DOCUMENT EXTRACT:
"""

The Storm Over Globalization
Dispatches from the global trade wars, in the days before and after the WT0, World Bank, and IMF protests
More than 700 organizations and between 40,000 and 60,000 people took part in the protests against the Third Ministerial of the World Trade Organization on November 30. These groups and citizens sense a cascading loss of human, labor, and environmental rights in the world. Seattle was not the beginning but simply the most striking expression of citizens struggling against a worldwide corporate oligarchy - in effect, a plutocracy. Oligarchy and plutocracy are not polite terms. They often are used to describe "other" countries where a small group of wealthy people rule, but not the "first world"the United States, Japan, Germany, or Canada. But already, the world's top 200 companies have twice the assets of 80 percent of the world's people. Global corporations represent a new empire whether they admit it or not. With massive amounts of capital at their disposal, any of which can be used to influence politicians and the public as and when deemed necessary, they threaten and diminish all democratic institutions.
Corporations are using the World Trade Organization, however, to cement into place their plutocracy. When the "Final Act Embodying the Results of the Uruguay Round of Multilateral Trade Negotiations" was enacted on April 15, 1994, in Marrakech, it was recorded as a 550-page document that was then sent to Congress for approval. Ralph Nader offered to donate $10,000 to any charity of a congressman's choice if any of them signed an affidavit saying they had read it and could answer several questions about it. Only one-Senator Hank Brown, a Colorado Republican-took him up on it. After reading the document, Brown changed his opinion and voted against the agreement. There were no public hearings, dialogue, or education. What was approved was an agreement that gives the WTO the ability to overrule or undermine international conventions, acts, treaties, and agreements when it arbitrates trade conflicts between nations. The WTO directly violates "The Universal Declaration of Human Rights" adopted by member nations of the United Nations, not to mention Agenda 21 of the 1992 Earth Summit.
Paul Hawken in The Amicus journal, written shortly after he woke up lying on his back on the pavement in Seattle, after being pepper-sprayed by the Seattle police.

"""

SET PROBLEM 1:
Answer these questions from the passage on globalization.
(a) How many organizations took part in the protests against the Third Ministerial of the World Trade Organization?
(b) On what date and in what city was the Final Act of the Uruguay Round enacted?
(c) Which member of Congress took up Ralph Nader's offer?

(Stored records)

"""

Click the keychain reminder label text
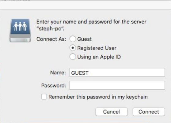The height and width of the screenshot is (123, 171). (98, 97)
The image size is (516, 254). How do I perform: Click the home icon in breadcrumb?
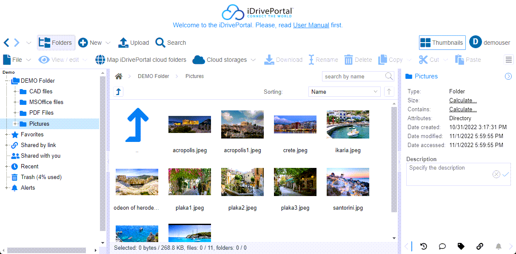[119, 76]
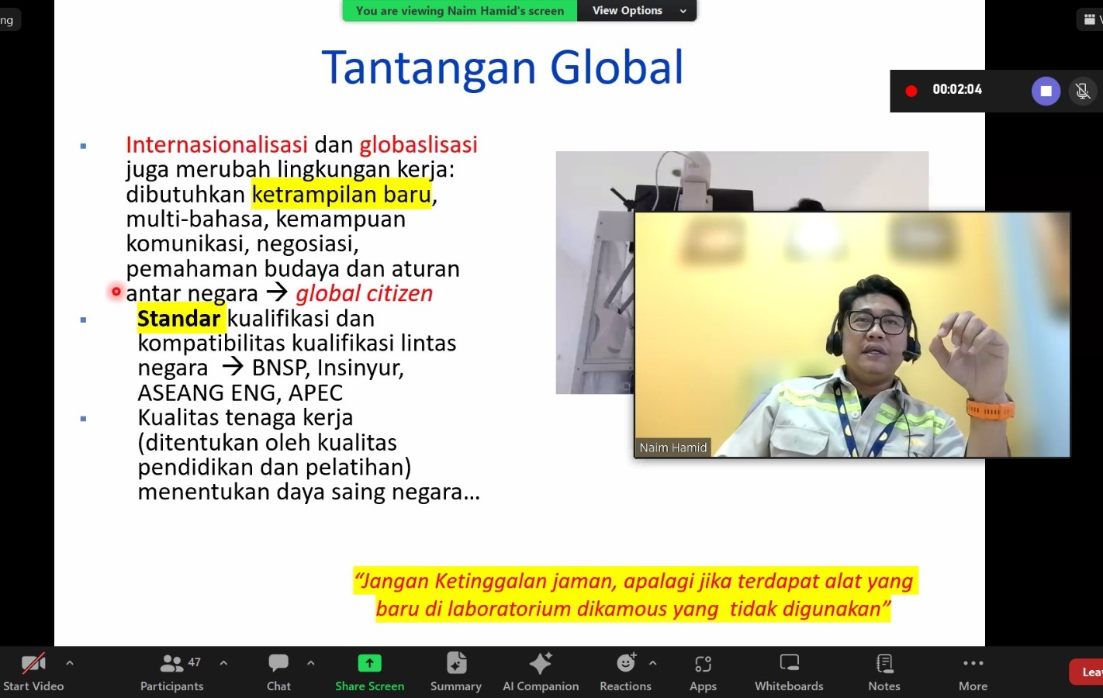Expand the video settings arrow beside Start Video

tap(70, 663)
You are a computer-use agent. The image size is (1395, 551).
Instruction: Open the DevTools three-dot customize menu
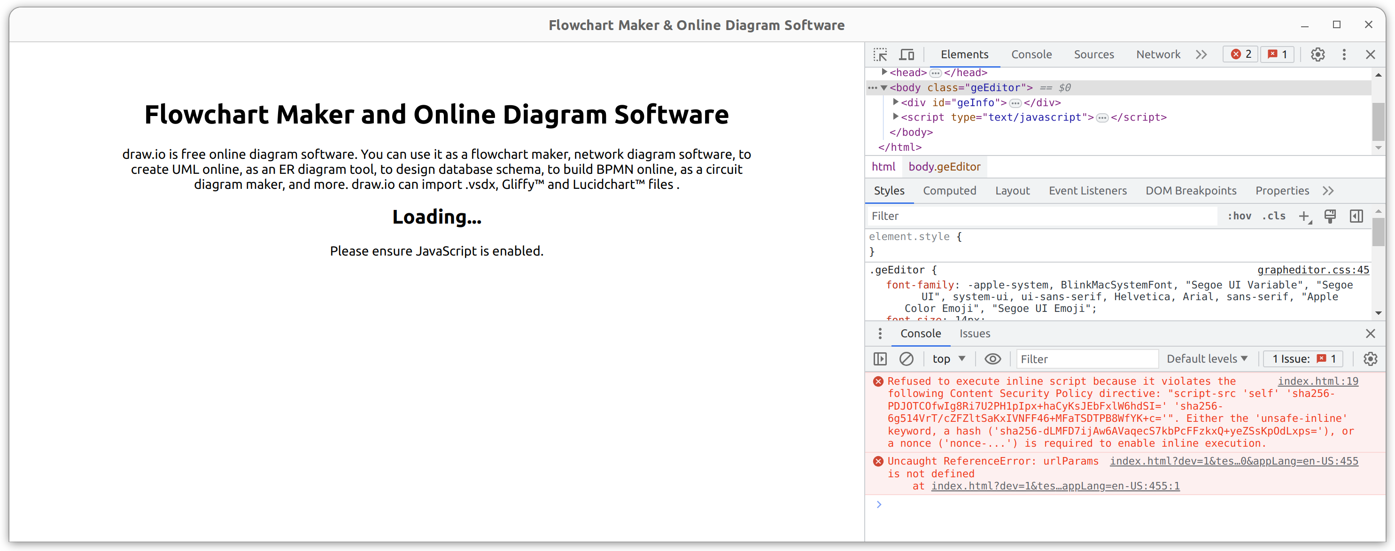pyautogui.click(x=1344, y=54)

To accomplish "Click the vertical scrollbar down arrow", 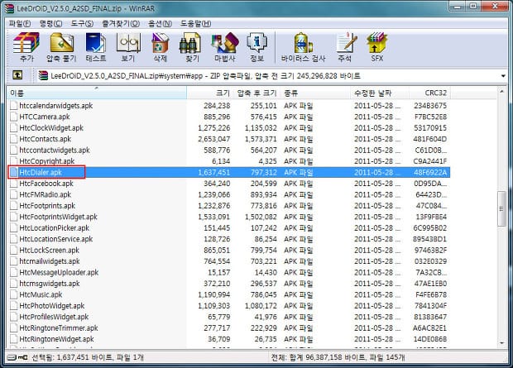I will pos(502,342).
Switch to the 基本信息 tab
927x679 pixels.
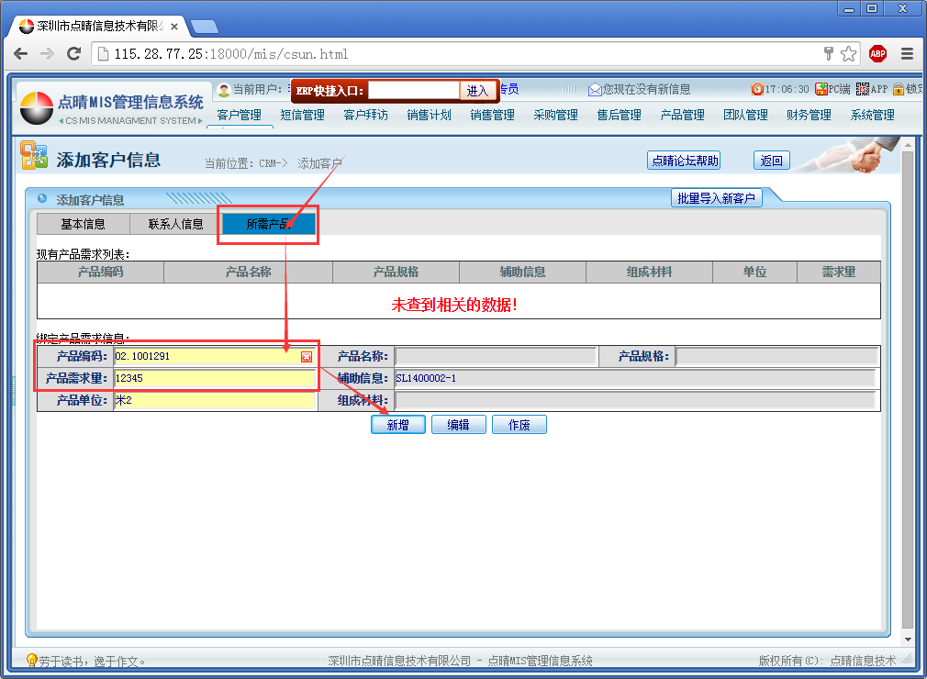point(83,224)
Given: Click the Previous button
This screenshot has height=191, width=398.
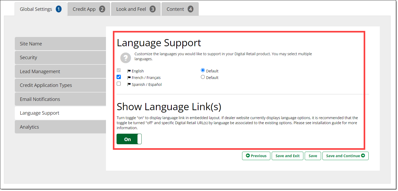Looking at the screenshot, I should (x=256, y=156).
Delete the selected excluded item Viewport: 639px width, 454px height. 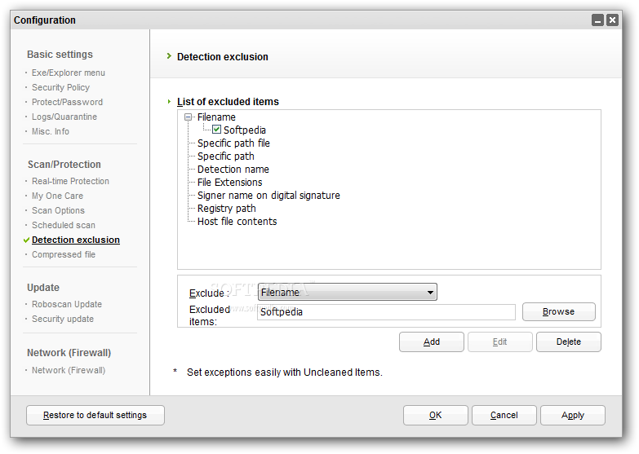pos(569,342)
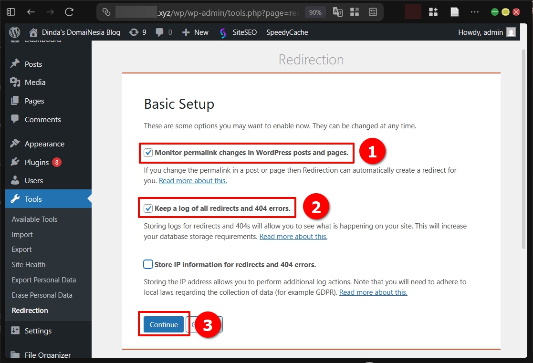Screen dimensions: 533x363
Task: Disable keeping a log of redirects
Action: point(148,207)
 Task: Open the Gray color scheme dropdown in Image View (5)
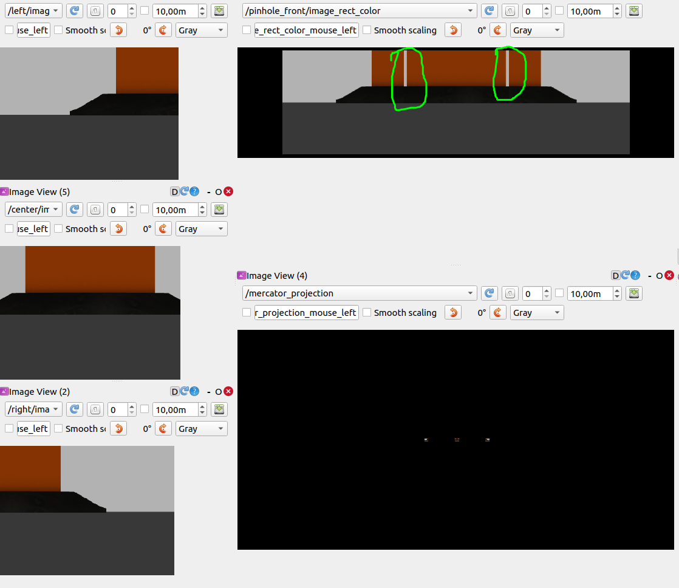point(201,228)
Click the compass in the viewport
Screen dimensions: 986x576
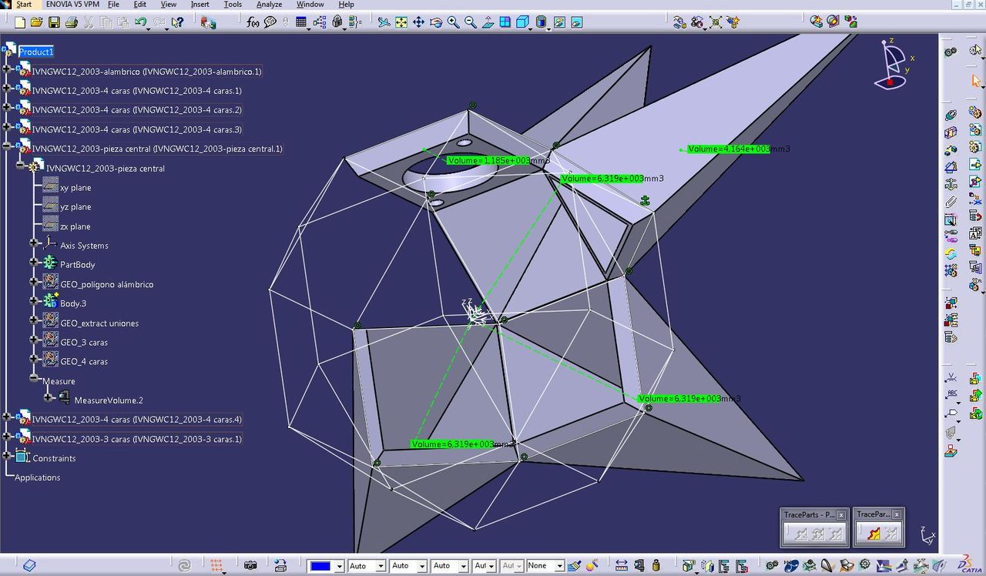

"""

SET PROBLEM 2: In the listing, start at the line that contains "Task: Open the" and go through the end of the listing. Rewrite those lines with "ruler" in place of "compass", omitting the pictures.

FULL SOLUTION 1:
(a) More than 700.
(b) April 15, 1994, in Marrakech.
(c) Senator Hank Brown, a Colorado Republican.

FULL SOLUTION 2:
 Task: Open the Gray color scheme dropdown in Image View (5)
point(201,228)
Click the ruler in the viewport
Screen dimensions: 986x576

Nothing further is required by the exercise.